(Collection entries)
• • •
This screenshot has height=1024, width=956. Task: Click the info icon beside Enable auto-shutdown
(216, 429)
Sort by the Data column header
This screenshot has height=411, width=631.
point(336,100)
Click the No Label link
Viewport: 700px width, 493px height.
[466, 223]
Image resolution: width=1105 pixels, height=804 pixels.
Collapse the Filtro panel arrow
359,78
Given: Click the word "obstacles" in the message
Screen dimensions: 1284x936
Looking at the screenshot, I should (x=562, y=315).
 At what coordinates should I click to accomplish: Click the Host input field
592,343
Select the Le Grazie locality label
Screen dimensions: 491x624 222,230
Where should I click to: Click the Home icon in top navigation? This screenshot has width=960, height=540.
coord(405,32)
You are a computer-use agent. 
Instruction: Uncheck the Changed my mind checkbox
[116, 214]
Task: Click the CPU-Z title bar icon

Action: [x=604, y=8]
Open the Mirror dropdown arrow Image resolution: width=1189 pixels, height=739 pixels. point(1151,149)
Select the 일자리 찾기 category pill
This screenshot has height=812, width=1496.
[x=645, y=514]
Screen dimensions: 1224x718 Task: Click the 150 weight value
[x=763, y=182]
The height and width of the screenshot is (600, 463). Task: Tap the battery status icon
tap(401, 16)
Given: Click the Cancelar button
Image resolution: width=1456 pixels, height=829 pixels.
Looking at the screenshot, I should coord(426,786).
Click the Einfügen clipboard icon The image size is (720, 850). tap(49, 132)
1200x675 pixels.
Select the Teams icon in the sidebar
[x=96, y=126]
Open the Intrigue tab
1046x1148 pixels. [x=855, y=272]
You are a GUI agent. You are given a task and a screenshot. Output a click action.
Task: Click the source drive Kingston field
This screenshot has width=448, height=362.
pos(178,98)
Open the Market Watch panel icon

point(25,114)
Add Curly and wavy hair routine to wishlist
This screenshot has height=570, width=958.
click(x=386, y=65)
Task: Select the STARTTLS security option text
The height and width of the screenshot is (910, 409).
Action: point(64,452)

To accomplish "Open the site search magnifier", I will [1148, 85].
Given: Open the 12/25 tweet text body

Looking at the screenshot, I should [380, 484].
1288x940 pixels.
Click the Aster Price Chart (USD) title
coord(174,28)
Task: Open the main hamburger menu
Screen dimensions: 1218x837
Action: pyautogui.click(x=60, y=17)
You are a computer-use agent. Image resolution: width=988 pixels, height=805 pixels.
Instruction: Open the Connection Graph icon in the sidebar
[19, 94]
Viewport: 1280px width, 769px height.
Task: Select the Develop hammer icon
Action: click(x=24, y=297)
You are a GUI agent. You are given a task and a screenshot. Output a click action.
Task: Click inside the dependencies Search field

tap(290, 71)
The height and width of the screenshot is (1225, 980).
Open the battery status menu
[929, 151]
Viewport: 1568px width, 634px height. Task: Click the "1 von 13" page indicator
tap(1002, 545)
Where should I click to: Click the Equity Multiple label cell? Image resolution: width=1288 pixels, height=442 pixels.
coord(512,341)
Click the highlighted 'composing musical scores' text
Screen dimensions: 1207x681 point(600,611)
• • •
§ Activity
Please give each line above again, word for word.

§ Answer to the exercise
This screenshot has height=1024, width=956. Task: Click the info icon beside Enable auto-shutdown
(216, 429)
Sort by the Data column header
This screenshot has height=411, width=631.
point(336,100)
Click the No Label link
Viewport: 700px width, 493px height.
[466, 223]
Image resolution: width=1105 pixels, height=804 pixels.
Collapse the Filtro panel arrow
359,78
Given: Click the word "obstacles" in the message
Screen dimensions: 1284x936
Looking at the screenshot, I should (x=562, y=315).
 At what coordinates should I click to accomplish: Click the Host input field
592,343
Select the Le Grazie locality label
Screen dimensions: 491x624 222,230
Where should I click to: Click the Home icon in top navigation? This screenshot has width=960, height=540.
coord(405,32)
You are a computer-use agent. 
Instruction: Uncheck the Changed my mind checkbox
[116, 214]
Task: Click the CPU-Z title bar icon

Action: [x=604, y=8]
Open the Mirror dropdown arrow Image resolution: width=1189 pixels, height=739 pixels. point(1151,149)
Select the 일자리 찾기 category pill
This screenshot has height=812, width=1496.
[x=645, y=514]
Screen dimensions: 1224x718 Task: Click the 150 weight value
[x=763, y=182]
The height and width of the screenshot is (600, 463). Task: Tap the battery status icon
tap(401, 16)
Given: Click the Cancelar button
Image resolution: width=1456 pixels, height=829 pixels.
Looking at the screenshot, I should coord(426,786).
Click the Einfügen clipboard icon The image size is (720, 850). tap(49, 132)
1200x675 pixels.
Select the Teams icon in the sidebar
[x=96, y=126]
Open the Intrigue tab
1046x1148 pixels. [x=855, y=272]
You are a GUI agent. You are given a task and a screenshot. Output a click action.
Task: Click the source drive Kingston field
This screenshot has width=448, height=362.
pos(178,98)
Open the Market Watch panel icon

point(25,114)
Add Curly and wavy hair routine to wishlist
This screenshot has height=570, width=958.
click(x=386, y=65)
Task: Select the STARTTLS security option text
The height and width of the screenshot is (910, 409).
Action: point(64,452)

To accomplish "Open the site search magnifier", I will [1148, 85].
Given: Open the 12/25 tweet text body

Looking at the screenshot, I should [380, 484].
1288x940 pixels.
Click the Aster Price Chart (USD) title
coord(174,28)
Task: Open the main hamburger menu
Screen dimensions: 1218x837
Action: pyautogui.click(x=60, y=17)
You are a computer-use agent. Image resolution: width=988 pixels, height=805 pixels.
Instruction: Open the Connection Graph icon in the sidebar
[19, 94]
Viewport: 1280px width, 769px height.
Task: Select the Develop hammer icon
Action: click(x=24, y=297)
You are a GUI agent. You are given a task and a screenshot. Output a click action.
Task: Click inside the dependencies Search field

tap(290, 71)
The height and width of the screenshot is (1225, 980).
Open the battery status menu
[929, 151]
Viewport: 1568px width, 634px height. Task: Click the "1 von 13" page indicator
tap(1002, 545)
Where should I click to: Click the Equity Multiple label cell? Image resolution: width=1288 pixels, height=442 pixels.
coord(512,341)
Click the highlighted 'composing musical scores' text
Screen dimensions: 1207x681 point(600,611)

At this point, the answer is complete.